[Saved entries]
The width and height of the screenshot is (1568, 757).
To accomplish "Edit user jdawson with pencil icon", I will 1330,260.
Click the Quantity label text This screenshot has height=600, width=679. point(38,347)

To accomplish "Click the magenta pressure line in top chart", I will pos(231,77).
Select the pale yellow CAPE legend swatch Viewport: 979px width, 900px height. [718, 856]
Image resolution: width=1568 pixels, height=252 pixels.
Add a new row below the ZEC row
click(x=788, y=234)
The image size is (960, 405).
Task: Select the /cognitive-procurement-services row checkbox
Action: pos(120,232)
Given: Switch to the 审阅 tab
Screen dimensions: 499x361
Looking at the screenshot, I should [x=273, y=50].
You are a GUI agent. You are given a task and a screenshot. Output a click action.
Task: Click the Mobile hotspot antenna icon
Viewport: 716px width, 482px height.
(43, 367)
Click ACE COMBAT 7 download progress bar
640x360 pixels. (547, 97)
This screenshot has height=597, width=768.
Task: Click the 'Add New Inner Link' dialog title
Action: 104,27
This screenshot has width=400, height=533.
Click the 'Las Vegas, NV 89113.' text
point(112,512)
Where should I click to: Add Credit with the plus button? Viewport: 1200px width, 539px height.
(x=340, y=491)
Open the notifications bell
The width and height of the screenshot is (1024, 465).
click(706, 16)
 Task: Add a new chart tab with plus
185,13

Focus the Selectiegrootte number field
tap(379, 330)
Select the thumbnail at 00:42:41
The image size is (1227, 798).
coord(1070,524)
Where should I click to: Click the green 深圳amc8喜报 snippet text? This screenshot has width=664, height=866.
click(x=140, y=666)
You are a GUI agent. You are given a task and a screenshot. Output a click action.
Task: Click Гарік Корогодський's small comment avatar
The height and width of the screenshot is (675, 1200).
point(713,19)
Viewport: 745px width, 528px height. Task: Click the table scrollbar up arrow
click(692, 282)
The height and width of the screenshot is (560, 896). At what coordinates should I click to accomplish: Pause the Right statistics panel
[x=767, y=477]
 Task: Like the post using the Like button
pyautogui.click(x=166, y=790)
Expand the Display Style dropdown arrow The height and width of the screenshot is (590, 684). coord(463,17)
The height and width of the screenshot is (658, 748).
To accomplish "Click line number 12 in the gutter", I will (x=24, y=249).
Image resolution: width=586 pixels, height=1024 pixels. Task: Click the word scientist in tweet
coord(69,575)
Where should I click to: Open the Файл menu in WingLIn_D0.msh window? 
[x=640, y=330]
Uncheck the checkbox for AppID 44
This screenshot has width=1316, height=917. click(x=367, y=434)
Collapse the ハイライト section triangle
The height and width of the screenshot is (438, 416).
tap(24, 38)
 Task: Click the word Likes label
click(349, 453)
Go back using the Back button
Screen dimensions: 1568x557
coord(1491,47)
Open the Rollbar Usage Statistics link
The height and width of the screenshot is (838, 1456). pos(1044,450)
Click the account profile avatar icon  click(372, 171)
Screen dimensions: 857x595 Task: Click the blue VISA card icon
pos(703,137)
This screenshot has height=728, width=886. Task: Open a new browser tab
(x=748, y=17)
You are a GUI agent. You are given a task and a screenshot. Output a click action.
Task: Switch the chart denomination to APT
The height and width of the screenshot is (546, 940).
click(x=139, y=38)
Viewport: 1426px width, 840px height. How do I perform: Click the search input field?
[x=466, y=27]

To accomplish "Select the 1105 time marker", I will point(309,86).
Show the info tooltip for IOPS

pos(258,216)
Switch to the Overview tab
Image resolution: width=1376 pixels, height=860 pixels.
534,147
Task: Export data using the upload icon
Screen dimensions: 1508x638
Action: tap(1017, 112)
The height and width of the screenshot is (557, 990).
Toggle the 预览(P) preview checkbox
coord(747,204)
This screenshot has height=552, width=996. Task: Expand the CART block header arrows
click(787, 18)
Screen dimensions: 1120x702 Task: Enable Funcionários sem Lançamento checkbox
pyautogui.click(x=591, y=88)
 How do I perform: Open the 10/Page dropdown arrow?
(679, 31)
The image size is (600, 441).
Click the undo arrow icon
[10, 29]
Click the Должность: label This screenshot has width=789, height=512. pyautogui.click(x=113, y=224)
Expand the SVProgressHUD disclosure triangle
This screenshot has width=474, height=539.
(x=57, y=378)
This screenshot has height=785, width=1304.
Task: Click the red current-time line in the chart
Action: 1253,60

- [TO DO]: Each line of the data should be reproduced exactly as it appears.

- [FINISHED EXERCISE]:
The width and height of the screenshot is (1568, 757).
To accomplish "Edit user jdawson with pencil icon", I will 1330,260.
Click the Quantity label text This screenshot has height=600, width=679. point(38,347)

To accomplish "Click the magenta pressure line in top chart", I will pos(231,77).
Select the pale yellow CAPE legend swatch Viewport: 979px width, 900px height. [718, 856]
Image resolution: width=1568 pixels, height=252 pixels.
Add a new row below the ZEC row
click(x=788, y=234)
The image size is (960, 405).
Task: Select the /cognitive-procurement-services row checkbox
Action: pos(120,232)
Given: Switch to the 审阅 tab
Screen dimensions: 499x361
Looking at the screenshot, I should [x=273, y=50].
You are a GUI agent. You are given a task and a screenshot. Output a click action.
Task: Click the Mobile hotspot antenna icon
Viewport: 716px width, 482px height.
(43, 367)
Click ACE COMBAT 7 download progress bar
640x360 pixels. (547, 97)
This screenshot has height=597, width=768.
Task: Click the 'Add New Inner Link' dialog title
Action: 104,27
This screenshot has width=400, height=533.
Click the 'Las Vegas, NV 89113.' text
point(112,512)
Where should I click to: Add Credit with the plus button? Viewport: 1200px width, 539px height.
(x=340, y=491)
Open the notifications bell
The width and height of the screenshot is (1024, 465).
click(706, 16)
 Task: Add a new chart tab with plus
185,13

Focus the Selectiegrootte number field
tap(379, 330)
Select the thumbnail at 00:42:41
The image size is (1227, 798).
coord(1070,524)
Where should I click to: Click the green 深圳amc8喜报 snippet text? This screenshot has width=664, height=866.
click(x=140, y=666)
You are a GUI agent. You are given a task and a screenshot. Output a click action.
Task: Click Гарік Корогодський's small comment avatar
The height and width of the screenshot is (675, 1200).
point(713,19)
Viewport: 745px width, 528px height. Task: Click the table scrollbar up arrow
click(692, 282)
The height and width of the screenshot is (560, 896). At what coordinates should I click to accomplish: Pause the Right statistics panel
[x=767, y=477]
 Task: Like the post using the Like button
pyautogui.click(x=166, y=790)
Expand the Display Style dropdown arrow The height and width of the screenshot is (590, 684). coord(463,17)
The height and width of the screenshot is (658, 748).
To accomplish "Click line number 12 in the gutter", I will (x=24, y=249).
Image resolution: width=586 pixels, height=1024 pixels. Task: Click the word scientist in tweet
coord(69,575)
Where should I click to: Open the Файл menu in WingLIn_D0.msh window? 
[x=640, y=330]
Uncheck the checkbox for AppID 44
This screenshot has width=1316, height=917. click(x=367, y=434)
Collapse the ハイライト section triangle
The height and width of the screenshot is (438, 416).
tap(24, 38)
 Task: Click the word Likes label
click(349, 453)
Go back using the Back button
Screen dimensions: 1568x557
coord(1491,47)
Open the Rollbar Usage Statistics link
The height and width of the screenshot is (838, 1456). pos(1044,450)
Click the account profile avatar icon  click(372, 171)
Screen dimensions: 857x595 Task: Click the blue VISA card icon
pos(703,137)
This screenshot has height=728, width=886. Task: Open a new browser tab
(x=748, y=17)
You are a GUI agent. You are given a task and a screenshot. Output a click action.
Task: Switch the chart denomination to APT
The height and width of the screenshot is (546, 940).
click(x=139, y=38)
Viewport: 1426px width, 840px height. How do I perform: Click the search input field?
[x=466, y=27]

To accomplish "Select the 1105 time marker", I will point(309,86).
Show the info tooltip for IOPS

pos(258,216)
Switch to the Overview tab
Image resolution: width=1376 pixels, height=860 pixels.
534,147
Task: Export data using the upload icon
Screen dimensions: 1508x638
Action: tap(1017, 112)
The height and width of the screenshot is (557, 990).
Toggle the 预览(P) preview checkbox
coord(747,204)
This screenshot has height=552, width=996. Task: Expand the CART block header arrows
click(787, 18)
Screen dimensions: 1120x702 Task: Enable Funcionários sem Lançamento checkbox
pyautogui.click(x=591, y=88)
 How do I perform: Open the 10/Page dropdown arrow?
(679, 31)
The image size is (600, 441).
Click the undo arrow icon
[10, 29]
Click the Должность: label This screenshot has width=789, height=512. pyautogui.click(x=113, y=224)
Expand the SVProgressHUD disclosure triangle
This screenshot has width=474, height=539.
(x=57, y=378)
This screenshot has height=785, width=1304.
Task: Click the red current-time line in the chart
Action: 1253,60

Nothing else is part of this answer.